More detailed information can be found at the challenge webpage. Please submit your solutions to the challenge codalab page.

Organizers

Dr. Manil Maskey leads various projects at the National Aeronautics and Space Administration (NASA) Marshall Space Flight Center (MSFC) and Earth Science Data Systems (ESDS) Program at NASA Headquarters. Currently, Dr. Maskey is developing artificial intelligence and machine learning strategic roadmap for the ESDS program. At MSFC, he leads the advanced concepts team for the Inter-Agency Implementation and Advanced Concepts (IMPACT) project, where he develops innovative data-driven solutions to challenging Earth science problems. Dr. Maskey is also leading Science Mission Directorate’s AIML projects as part of the open science data initiative. Dr. Maskey's career spans over 20 years in academia, industry, and government. During that time, he has focused on research and application projects in the area of data systems, machine learning, computer vision, and visualization.

Iksha Gurung is a Computer Scientist working with University of Alabama in Huntsville supporting the National Aeronautics and Space Administration Interagency Implementation of Advanced Concepts Team (NASA-IMPACT). He leads the development and machine learning team in NASA-IMPACT.

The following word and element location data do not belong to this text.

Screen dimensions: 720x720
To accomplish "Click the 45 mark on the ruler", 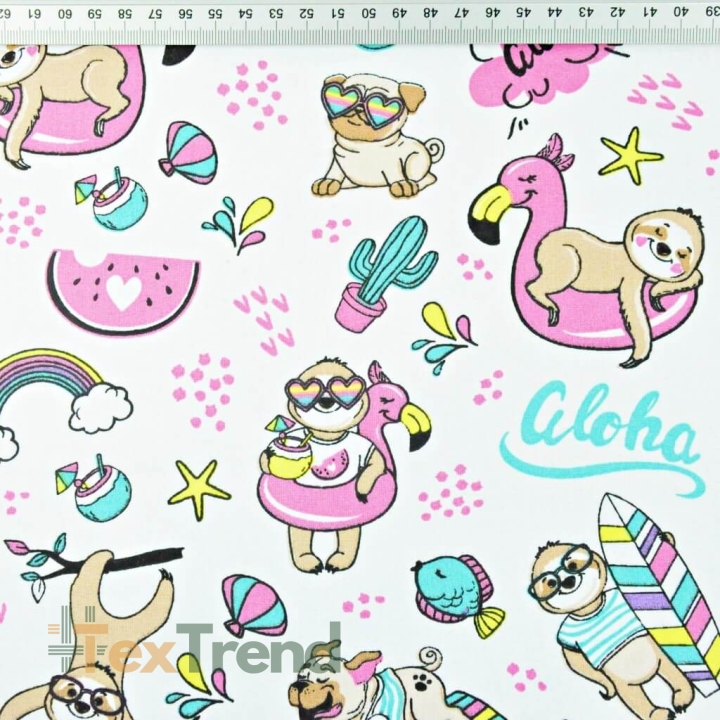I will point(521,13).
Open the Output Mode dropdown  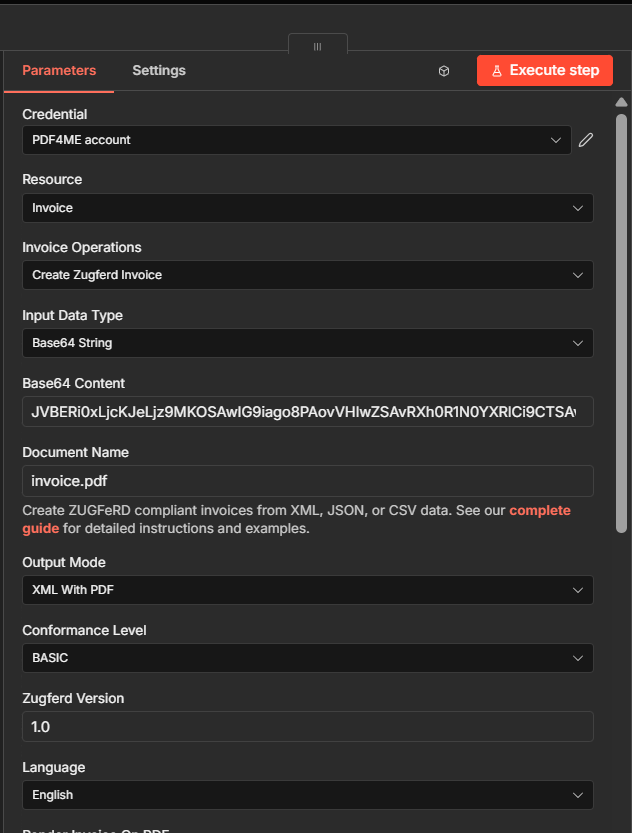tap(307, 590)
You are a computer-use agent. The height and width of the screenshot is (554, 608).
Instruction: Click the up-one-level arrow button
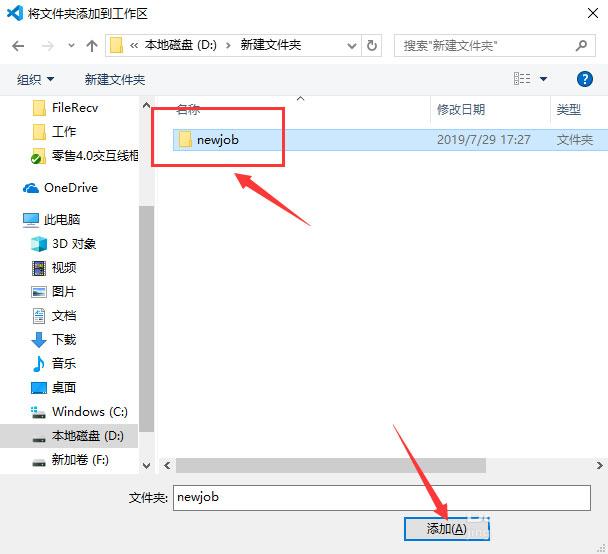[x=92, y=46]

Muthukumaran Ramasubramanian is a Computer Scientist specializing in Machine Learning working with University of Alabama in Huntsville, supporting National Aeronautics and Space Administration Interagency Implementation of Advanced Concepts Team (NASA-IMPACT). He wrangles data and trains machine learning models to detect/extract features from remote sensing data.

This competition is organized by the NASA Interagency Implementation and Advanced Concepts Team in collaboration with the IEEE GRSS Earth Science Informatics Technical Committee.